So then back to Korea we headed! After all that time in the US, we were ready to go. There was just one problem. Back when I optimistically booked our tickets, I had thought that a nice romp through Japan on our way back would be great. Foolish Theresa. We ran out of money. We ran out of money and didn't have a way to get back to Korea. A few nights before departing America, we set out to find lodgings and a ticket, any ticket that would get us back to Seoul. Park, with his great skills of research and an endless well of patience, was able to find us plane tickets at last. We spent one day in Tokyo, stayed at a really cheap but pleasant ryokan (traditional Japanese hotel), and generally enjoyed that one day. We were incredibly jetlagged, though, so our day lasted until about 4 PM before we crashed and burned, awaking at 10 PM, hungry and disoriented. We had limited funds so we filled our stomachs with the plunder from a convenience store.

I must confess that I committed a grave sin. When I was in my youth, I developed a (still very much alive) passion for anime. Naturally, when I heard to Akihabara, the mecca of otaku culture, I wanted to go there. How cool, I thought, would it be to have coffee and cake at a maid cafe. How cool, I thought, would it be to try on cosplay outfits or to browse obscure collections of elsewhere unavailable products. So when we arrived in Tokyo, I took Park to Akihabara. I am so sorry. I am so so so so sorry. Neither of us were prepared for the onslaught of animated boobs, for the cute Japanese girls gently coaxing us inside their maid cafes, for the unwashed masses slobbering over AKB48 (there was an entire eight-story building dedicated to the pop group), or the sketchy buildings labeled "men only". I had a blast. I could at least understand some of what was going on, but poor Park's heart was broken.

The panic, the vomit.
Not to mention that everyone thought he was Japanese. People kept trying to talk to him. A Buddhist priest even tried to lure us inside his temple before we awkwardly explained that we couldn't understand him, that we weren't Japanese, and that we were actually Catholic so this partnership wasn't going to work out so well anyway.

Recorded information:

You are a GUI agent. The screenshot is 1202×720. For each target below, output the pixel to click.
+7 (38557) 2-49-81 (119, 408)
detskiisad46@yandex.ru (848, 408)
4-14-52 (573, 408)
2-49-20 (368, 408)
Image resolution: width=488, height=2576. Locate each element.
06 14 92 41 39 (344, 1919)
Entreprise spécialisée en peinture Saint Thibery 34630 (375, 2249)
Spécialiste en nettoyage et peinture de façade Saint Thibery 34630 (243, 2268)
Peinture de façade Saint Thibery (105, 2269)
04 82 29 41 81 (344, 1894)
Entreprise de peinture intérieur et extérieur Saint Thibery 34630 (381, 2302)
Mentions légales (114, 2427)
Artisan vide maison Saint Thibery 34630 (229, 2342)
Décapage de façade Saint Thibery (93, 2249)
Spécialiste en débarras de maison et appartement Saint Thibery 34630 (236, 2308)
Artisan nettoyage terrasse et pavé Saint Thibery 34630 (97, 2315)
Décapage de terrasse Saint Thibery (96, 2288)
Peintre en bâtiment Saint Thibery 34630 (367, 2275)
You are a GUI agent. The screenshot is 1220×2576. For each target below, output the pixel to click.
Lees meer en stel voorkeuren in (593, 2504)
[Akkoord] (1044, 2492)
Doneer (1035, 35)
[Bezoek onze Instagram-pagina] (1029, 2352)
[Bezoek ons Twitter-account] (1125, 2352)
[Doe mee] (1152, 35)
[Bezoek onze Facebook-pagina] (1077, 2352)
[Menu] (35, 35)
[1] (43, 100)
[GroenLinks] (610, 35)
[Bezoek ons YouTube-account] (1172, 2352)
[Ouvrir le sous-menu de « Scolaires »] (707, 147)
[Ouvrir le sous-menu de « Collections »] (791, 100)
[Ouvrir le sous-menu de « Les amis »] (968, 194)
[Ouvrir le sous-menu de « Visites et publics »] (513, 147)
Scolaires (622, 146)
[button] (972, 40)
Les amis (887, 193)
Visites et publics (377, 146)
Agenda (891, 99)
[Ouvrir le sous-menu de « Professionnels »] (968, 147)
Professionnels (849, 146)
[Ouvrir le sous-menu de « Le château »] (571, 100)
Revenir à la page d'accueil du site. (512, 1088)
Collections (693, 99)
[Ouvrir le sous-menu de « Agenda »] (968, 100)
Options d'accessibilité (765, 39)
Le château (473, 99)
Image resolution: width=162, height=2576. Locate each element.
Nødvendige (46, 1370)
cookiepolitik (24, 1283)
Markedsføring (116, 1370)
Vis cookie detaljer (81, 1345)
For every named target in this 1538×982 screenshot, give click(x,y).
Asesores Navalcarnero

Exercise:
Reproduce the Tokyo travel account in full, word for word.

Exercise response:
So then back to Korea we headed! After all that time in the US, we were ready to go. There was just one problem. Back when I optimistically booked our tickets, I had thought that a nice romp through Japan on our way back would be great. Foolish Theresa. We ran out of money. We ran out of money and didn't have a way to get back to Korea. A few nights before departing America, we set out to find lodgings and a ticket, any ticket that would get us back to Seoul. Park, with his great skills of research and an endless well of patience, was able to find us plane tickets at last. We spent one day in Tokyo, stayed at a really cheap but pleasant ryokan (traditional Japanese hotel), and generally enjoyed that one day. We were incredibly jetlagged, though, so our day lasted until about 4 PM before we crashed and burned, awaking at 10 PM, hungry and disoriented. We had limited funds so we filled our stomachs with the plunder from a convenience store.

I must confess that I committed a grave sin. When I was in my youth, I developed a (still very much alive) passion for anime. Naturally, when I heard to Akihabara, the mecca of otaku culture, I wanted to go there. How cool, I thought, would it be to have coffee and cake at a maid cafe. How cool, I thought, would it be to try on cosplay outfits or to browse obscure collections of elsewhere unavailable products. So when we arrived in Tokyo, I took Park to Akihabara. I am so sorry. I am so so so so sorry. Neither of us were prepared for the onslaught of animated boobs, for the cute Japanese girls gently coaxing us inside their maid cafes, for the unwashed masses slobbering over AKB48 (there was an entire eight-story building dedicated to the pop group), or the sketchy buildings labeled "men only". I had a blast. I could at least understand some of what was going on, but poor Park's heart was broken.

The panic, the vomit.
Not to mention that everyone thought he was Japanese. People kept trying to talk to him. A Buddhist priest even tried to lure us inside his temple before we awkwardly explained that we couldn't understand him, that we weren't Japanese, and that we were actually Catholic so this partnership wasn't going to work out so well anyway.